The church needs people like those students, who will press upon us real-life problems and demand that we reach out with good news to the lost, marginalized, hurt, poor, neglected and abused of our world today.

But someday…

Jesus will return as Lord in the great homecoming of heaven on earth. Someday God will make a new and everlasting city where all the refugees of a sin-sick world will find their true home. Darkness and death will be driven out and cast into oblivion. Jesus will be worshipped throughout the ages.

But today we can only glimpse what God will do on that great day; what God will do someday.

If our faith in the resurrection is only hanging on promises of someday and we neglect the needs of today, then we are sending a message to the world that Jesus’ resurrection is lifeless. However, if we only live for today and forget about the hope of what God has promised us, then we will shape this day in our own image instead of in the likeness of the resurrected Jesus.

Jesus stands before His grieving friend Martha who knows about the resurrection someday and yet begs for that life today. Can she have the assurance of both? “I am the resurrection and the life,” Jesus says (John 11:25).
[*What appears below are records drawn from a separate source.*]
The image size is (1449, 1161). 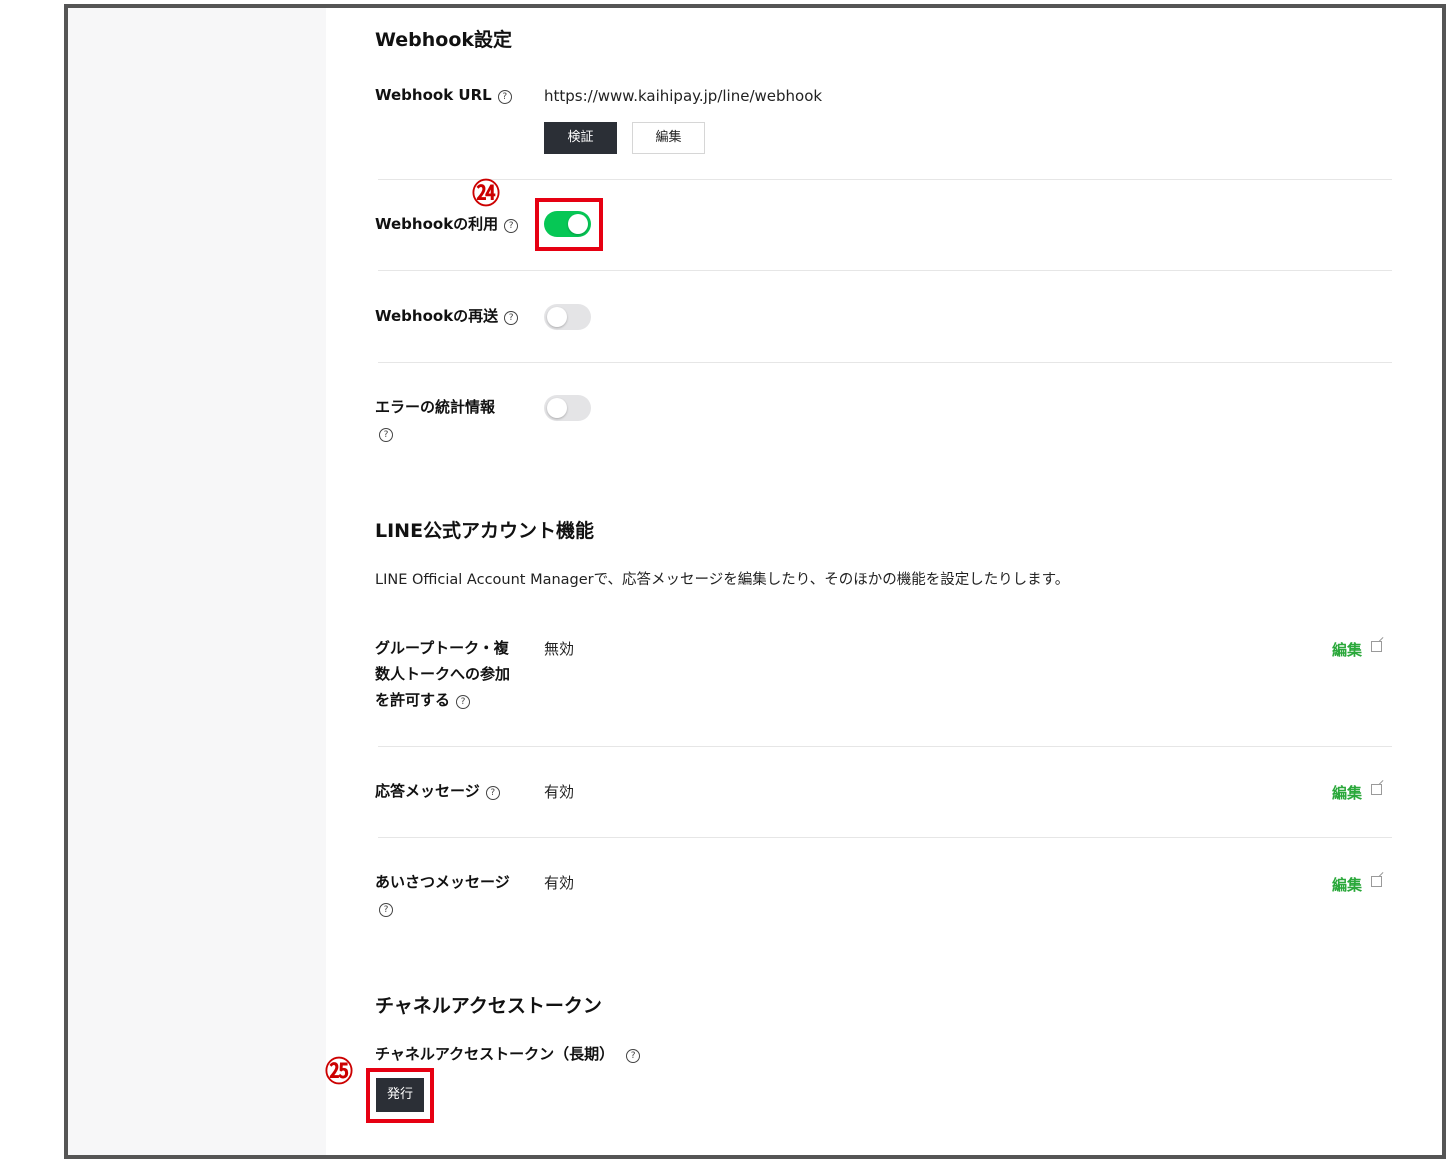 I want to click on edit-webhook-url-button: 編集, so click(x=668, y=138).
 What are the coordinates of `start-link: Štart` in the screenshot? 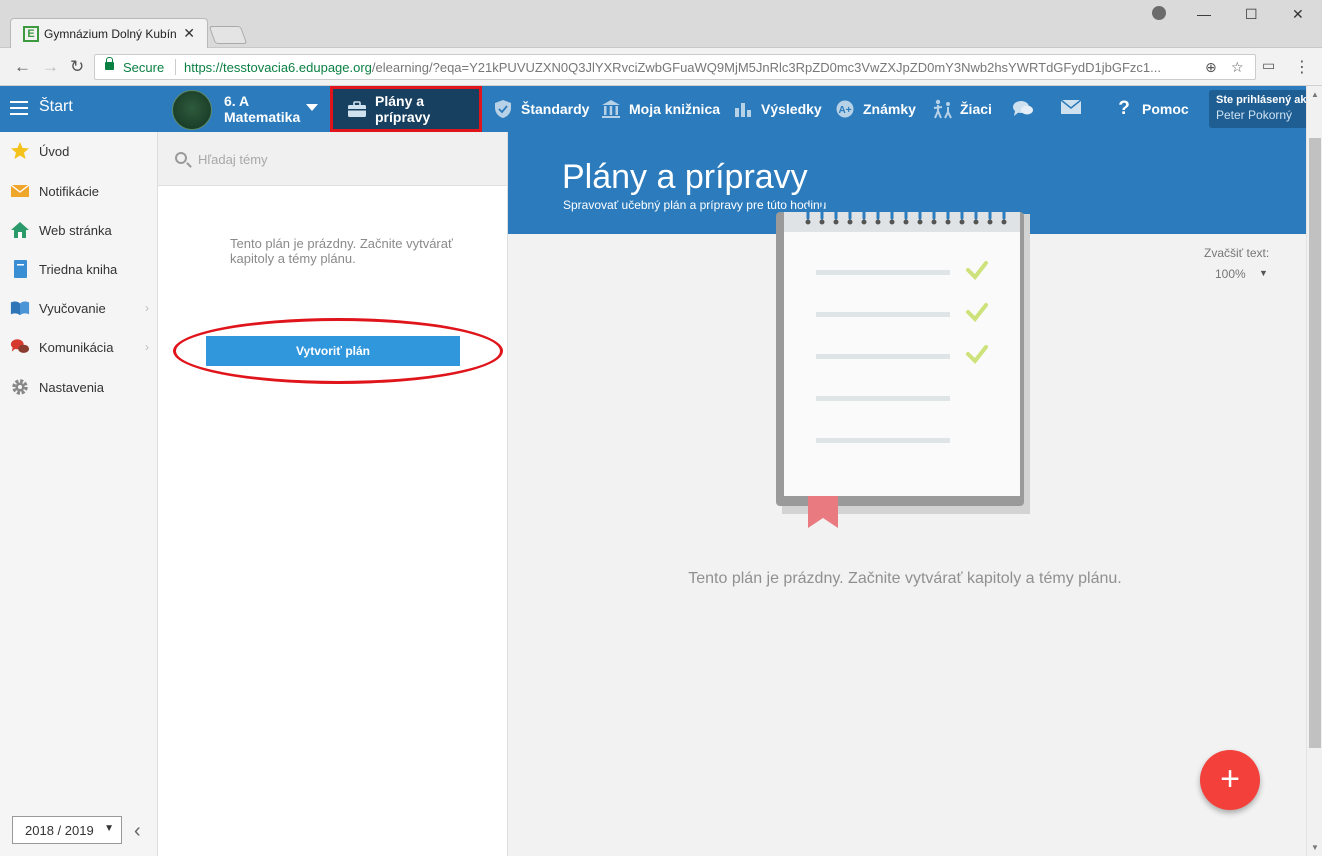 It's located at (56, 107).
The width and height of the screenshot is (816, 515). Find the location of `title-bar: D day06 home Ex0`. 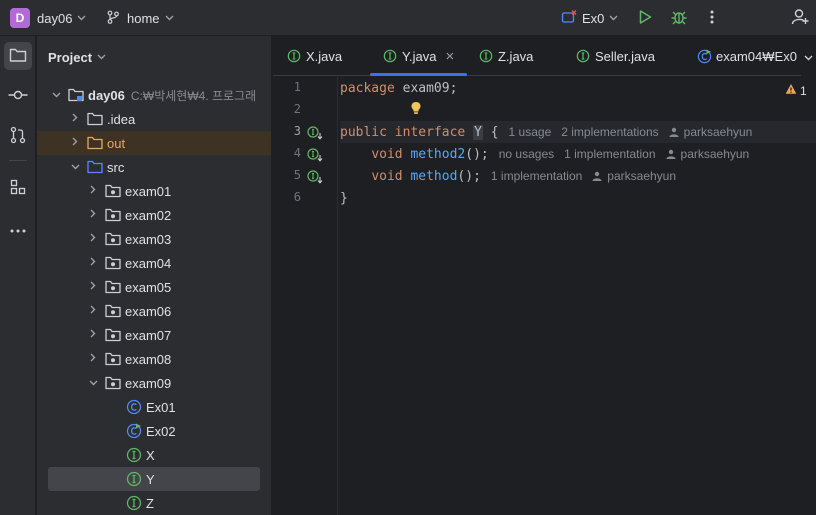

title-bar: D day06 home Ex0 is located at coordinates (408, 18).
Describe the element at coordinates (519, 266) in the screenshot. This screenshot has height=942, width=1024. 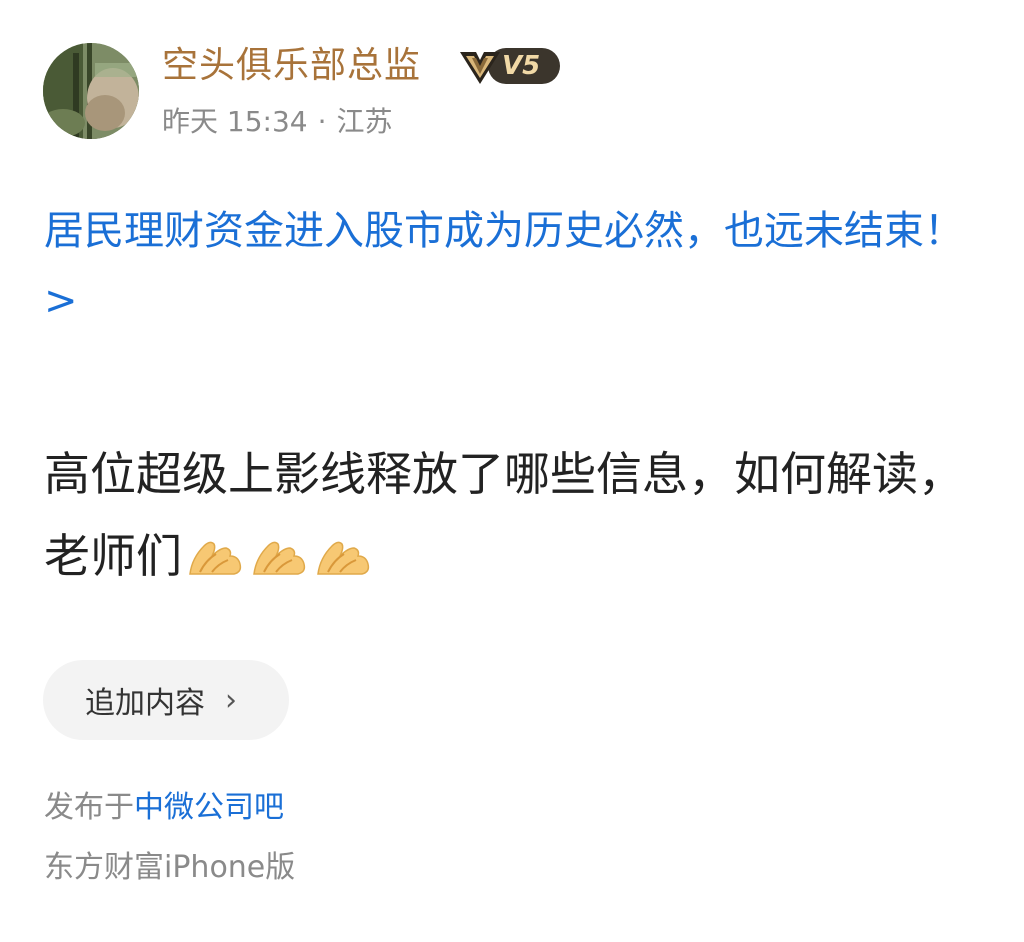
I see `linked-article-title: 居民理财资金进入股市成为历史必然，也远未结束！ >` at that location.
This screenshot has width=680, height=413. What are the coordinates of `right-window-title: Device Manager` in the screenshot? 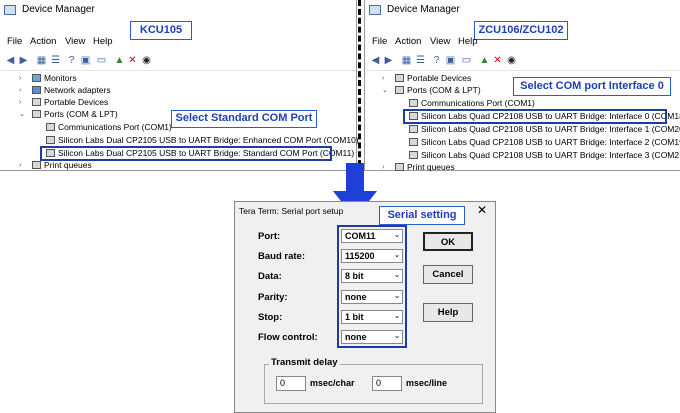 It's located at (424, 10).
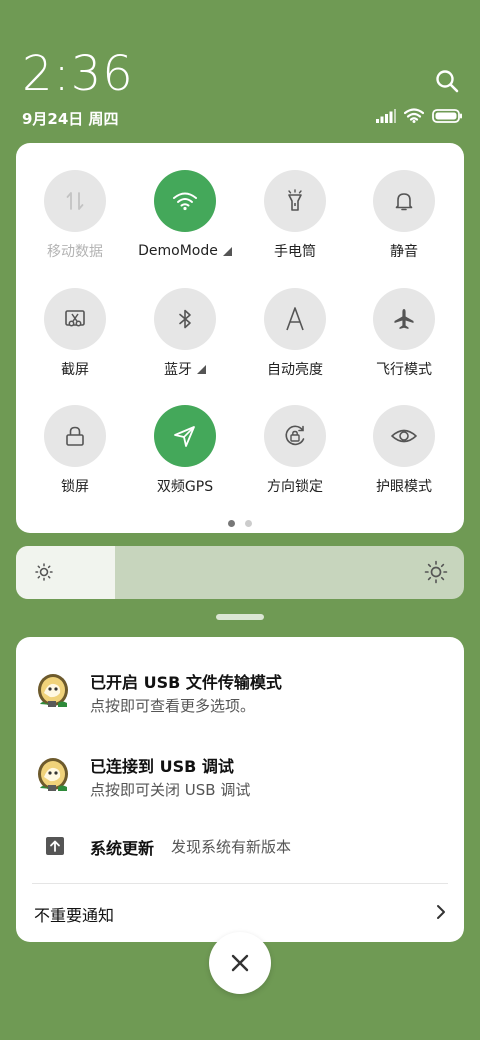 The image size is (480, 1040). I want to click on tile-lock-screen: 锁屏, so click(75, 450).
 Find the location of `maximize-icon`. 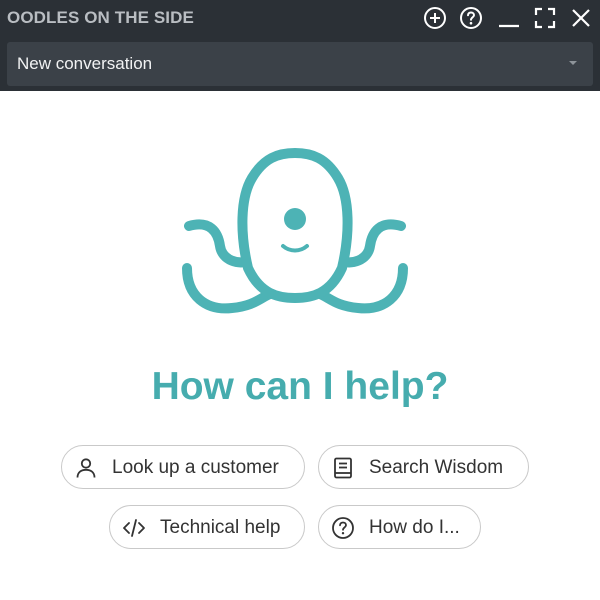

maximize-icon is located at coordinates (545, 18).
He is the hope for someday and the power for living today.

The resurrection Martha has been waiting for is standing before her in the middle of her real life, in the middle of her ‘today,’ saying, “here I am.” Lazarus lives again!

As people of resurrection, we must hold the hope of someday alongside the good news for today. We hold someday and today together because Jesus is the resurrection and the life, not one or the other. In our celebration of the final victory in Jesus Christ, we gain boldness to charge headlong into darkness and death, demanding their end, with gifts of light and life springing up from the Spirit of the living God that falls fresh on us today and every day.

Shawna Songer Gaines is chaplain at Trevecca Nazarene University.